Similar conformational properties are also expected from the NMR PAC1R structure . Surprisingly, that does not appear to be the case. In a structural alignment of class B GPCRs, the NMR-PAC1R structure stands out due to differences in the topology of the region between β3 and β4 and the arrangement of disulfide bonds. Most notably, in the NMR structure, Pro78, which is an invariant residue among the family members, is positioned very differently from the crystal structures as seen in Fig. 4b. Pro78, and its corresponding residues in the family, play important role in the structural stability of the ECD. In PAC1R, Pro78 fills the hydrophobic cavity formed by Glu30, Ile61, Thr62, Leu80 and Phe81. In the structure of Glip1R the proline residue corresponding to Pro78 has been shown to play a structurally important role in forming a ligand binding site . In addition, mutation in the corresponding proline in human parathyroid hormone receptor 1 has been shown to cause embryonic lethal disorder . Therefore, such variation in the conformation of Pro78, as seen in the NMR-PAC1R structure, is highly unlikely. Moreover, the alternate arrangement of the polypeptide in that region in the NMR structure, as evidenced in Fig. 4b, seems impossible because it would require the disruption of the Cys77-Cys113 disulphide bond.

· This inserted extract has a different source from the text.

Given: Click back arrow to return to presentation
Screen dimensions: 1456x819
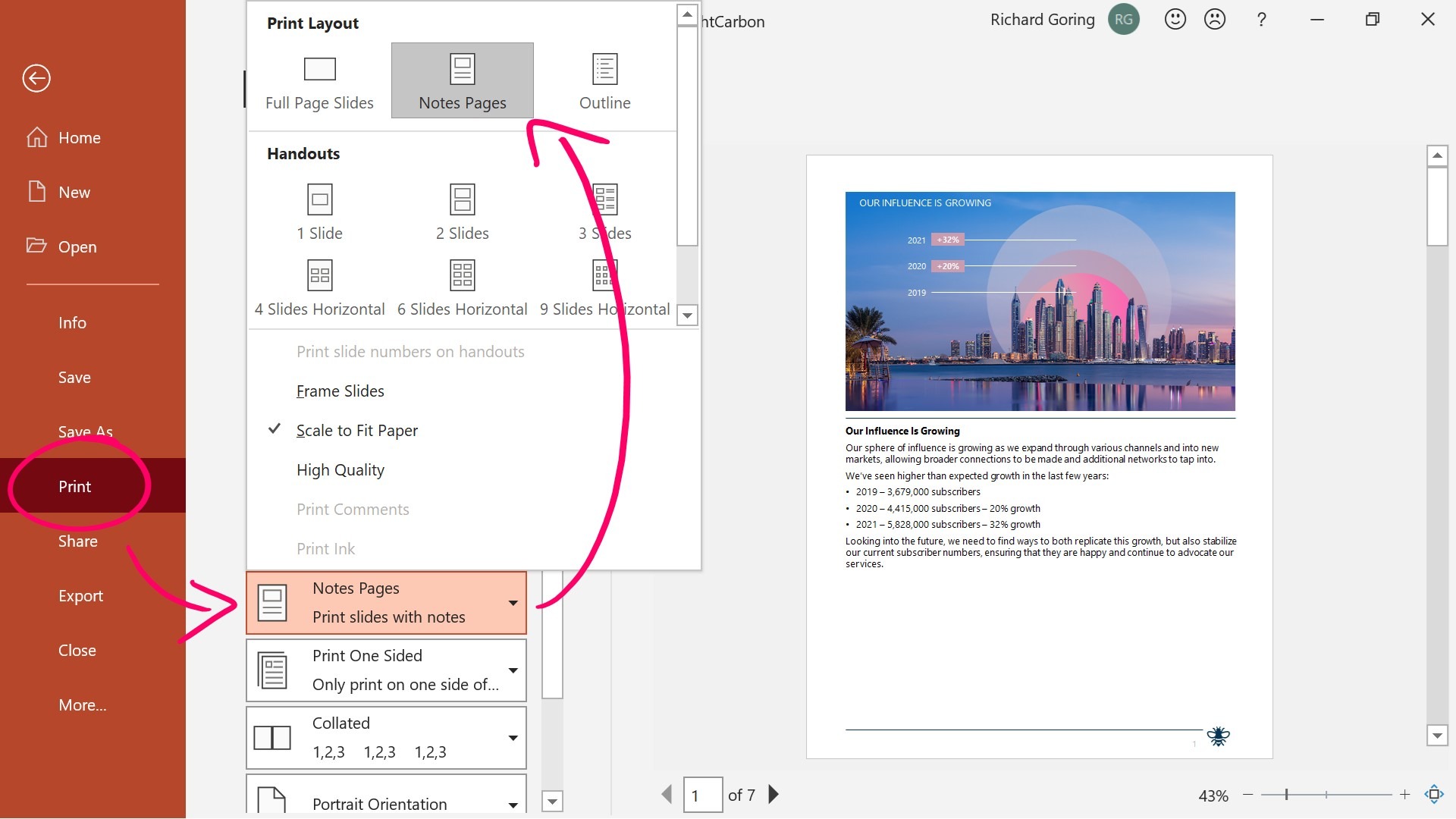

The RMSD of structural alignment between NMR-PAC1R and X-ray PAC1R is 3.05 Å for (73 Cα atoms). The sequence alignment between PAC1R and VIP2R is only 33% identity and yet the RMSD between their structures is only 0.99 Å. The RMSD between the NMR and X-ray structures of PAC1R is far larger than the RMSD between the crystal structure of PAC1R and VIP2R, even though the NMR and X-ray structure of PAC1R have identical amino acids. To further evaluate these structural differences we superimposed the structures of GIP1R, GLP1R, PTH1R and VIP2R ECDs using the Superpose 1.0 web server  to derive an average model. Alignment of this average model with the NMR-PAC1R and X-ray-PAC1R structures gave RMSDs of 3.01 and 2.17 Å, respectively. This fact as well as Fig. 3a highlight that the fold in all class B ECDs is likely to be well conserved. Furthermore, the X-ray structure follows the consensus class B fold nicely, suggesting a unified consensus mechanism for hormone binding. The deviation of the NMR-PAC1R structure from all the published class B ECD crystal structures, which align well among themselves, implies that the accuracy of the NMR structure of the PAC1R∶PACAP complex remains to be validated.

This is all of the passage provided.